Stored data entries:
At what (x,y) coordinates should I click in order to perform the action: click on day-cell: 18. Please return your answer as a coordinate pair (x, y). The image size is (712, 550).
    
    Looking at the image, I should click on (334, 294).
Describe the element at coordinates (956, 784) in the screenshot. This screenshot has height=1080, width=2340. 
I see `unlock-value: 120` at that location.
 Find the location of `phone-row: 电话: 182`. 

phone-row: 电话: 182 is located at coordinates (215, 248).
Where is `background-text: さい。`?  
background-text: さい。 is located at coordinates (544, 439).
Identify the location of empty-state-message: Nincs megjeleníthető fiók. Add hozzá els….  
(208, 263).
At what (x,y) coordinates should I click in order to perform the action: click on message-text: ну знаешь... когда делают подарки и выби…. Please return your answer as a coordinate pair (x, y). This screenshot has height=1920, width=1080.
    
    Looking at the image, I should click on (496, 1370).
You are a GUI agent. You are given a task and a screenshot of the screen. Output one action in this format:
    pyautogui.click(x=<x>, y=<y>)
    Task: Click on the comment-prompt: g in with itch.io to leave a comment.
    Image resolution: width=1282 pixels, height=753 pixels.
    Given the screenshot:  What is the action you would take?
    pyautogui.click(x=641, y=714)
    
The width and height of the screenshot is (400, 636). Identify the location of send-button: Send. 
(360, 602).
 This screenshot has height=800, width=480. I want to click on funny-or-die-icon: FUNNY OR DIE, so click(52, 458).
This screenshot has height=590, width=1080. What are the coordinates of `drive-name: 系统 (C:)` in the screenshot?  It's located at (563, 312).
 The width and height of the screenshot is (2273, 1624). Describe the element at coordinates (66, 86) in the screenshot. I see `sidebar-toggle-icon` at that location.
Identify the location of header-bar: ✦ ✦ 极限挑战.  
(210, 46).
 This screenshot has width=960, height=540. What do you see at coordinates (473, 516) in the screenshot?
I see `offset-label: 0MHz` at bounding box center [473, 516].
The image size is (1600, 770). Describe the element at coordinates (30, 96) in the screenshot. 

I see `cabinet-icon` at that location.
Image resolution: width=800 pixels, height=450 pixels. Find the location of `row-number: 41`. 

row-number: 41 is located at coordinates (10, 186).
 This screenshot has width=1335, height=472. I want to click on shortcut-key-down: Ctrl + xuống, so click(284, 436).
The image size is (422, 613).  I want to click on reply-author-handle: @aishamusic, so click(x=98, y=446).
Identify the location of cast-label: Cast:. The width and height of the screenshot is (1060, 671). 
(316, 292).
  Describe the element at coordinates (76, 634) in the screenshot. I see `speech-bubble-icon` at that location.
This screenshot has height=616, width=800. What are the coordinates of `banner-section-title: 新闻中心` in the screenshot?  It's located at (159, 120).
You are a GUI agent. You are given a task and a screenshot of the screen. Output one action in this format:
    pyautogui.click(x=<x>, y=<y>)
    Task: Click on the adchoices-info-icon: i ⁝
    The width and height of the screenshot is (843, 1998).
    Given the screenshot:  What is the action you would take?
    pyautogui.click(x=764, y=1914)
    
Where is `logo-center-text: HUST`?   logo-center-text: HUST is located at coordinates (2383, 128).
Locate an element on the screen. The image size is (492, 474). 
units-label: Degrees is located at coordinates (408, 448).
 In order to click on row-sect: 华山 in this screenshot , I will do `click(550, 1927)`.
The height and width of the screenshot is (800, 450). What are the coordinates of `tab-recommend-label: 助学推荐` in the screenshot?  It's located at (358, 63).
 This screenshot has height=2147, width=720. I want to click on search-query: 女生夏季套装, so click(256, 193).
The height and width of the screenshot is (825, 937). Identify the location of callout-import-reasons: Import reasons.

▸ Your assignment: Print the lines of the records above verbatim, with nothing changed.

▸ Final answer:
At what (x,y) coordinates should I click in order to perform the action: click on day-cell: 18. Please return your answer as a coordinate pair (x, y). The image size is (712, 550).
    
    Looking at the image, I should click on (334, 294).
Describe the element at coordinates (956, 784) in the screenshot. This screenshot has height=1080, width=2340. 
I see `unlock-value: 120` at that location.
 Find the location of `phone-row: 电话: 182`. 

phone-row: 电话: 182 is located at coordinates (215, 248).
Where is `background-text: さい。`?  
background-text: さい。 is located at coordinates (544, 439).
Identify the location of empty-state-message: Nincs megjeleníthető fiók. Add hozzá els….  
(208, 263).
At what (x,y) coordinates should I click in order to perform the action: click on message-text: ну знаешь... когда делают подарки и выби…. Please return your answer as a coordinate pair (x, y). This screenshot has height=1920, width=1080.
    
    Looking at the image, I should click on (496, 1370).
You are a GUI agent. You are given a task and a screenshot of the screen. Output one action in this format:
    pyautogui.click(x=<x>, y=<y>)
    Task: Click on the comment-prompt: g in with itch.io to leave a comment.
    Image resolution: width=1282 pixels, height=753 pixels.
    Given the screenshot:  What is the action you would take?
    pyautogui.click(x=641, y=714)
    
The width and height of the screenshot is (400, 636). Identify the location of send-button: Send. 
(360, 602).
 This screenshot has height=800, width=480. I want to click on funny-or-die-icon: FUNNY OR DIE, so click(52, 458).
This screenshot has height=590, width=1080. What are the coordinates of `drive-name: 系统 (C:)` in the screenshot?  It's located at (563, 312).
 The width and height of the screenshot is (2273, 1624). Describe the element at coordinates (66, 86) in the screenshot. I see `sidebar-toggle-icon` at that location.
Identify the location of header-bar: ✦ ✦ 极限挑战.  
(210, 46).
 This screenshot has width=960, height=540. What do you see at coordinates (473, 516) in the screenshot?
I see `offset-label: 0MHz` at bounding box center [473, 516].
The image size is (1600, 770). Describe the element at coordinates (30, 96) in the screenshot. 

I see `cabinet-icon` at that location.
Image resolution: width=800 pixels, height=450 pixels. Find the location of `row-number: 41`. 

row-number: 41 is located at coordinates (10, 186).
 This screenshot has width=1335, height=472. I want to click on shortcut-key-down: Ctrl + xuống, so click(284, 436).
The image size is (422, 613).  I want to click on reply-author-handle: @aishamusic, so click(x=98, y=446).
Identify the location of cast-label: Cast:. The width and height of the screenshot is (1060, 671). 
(316, 292).
  Describe the element at coordinates (76, 634) in the screenshot. I see `speech-bubble-icon` at that location.
This screenshot has height=616, width=800. What are the coordinates of `banner-section-title: 新闻中心` in the screenshot?  It's located at (159, 120).
You are a GUI agent. You are given a task and a screenshot of the screen. Output one action in this format:
    pyautogui.click(x=<x>, y=<y>)
    Task: Click on the adchoices-info-icon: i ⁝
    The width and height of the screenshot is (843, 1998).
    Given the screenshot:  What is the action you would take?
    pyautogui.click(x=764, y=1914)
    
Where is `logo-center-text: HUST`?   logo-center-text: HUST is located at coordinates (2383, 128).
Locate an element on the screen. The image size is (492, 474). 
units-label: Degrees is located at coordinates (408, 448).
 In order to click on row-sect: 华山 in this screenshot , I will do `click(550, 1927)`.
The height and width of the screenshot is (800, 450). What are the coordinates of `tab-recommend-label: 助学推荐` in the screenshot?  It's located at (358, 63).
 This screenshot has height=2147, width=720. I want to click on search-query: 女生夏季套装, so click(256, 193).
The height and width of the screenshot is (825, 937). Identify the location of callout-import-reasons: Import reasons.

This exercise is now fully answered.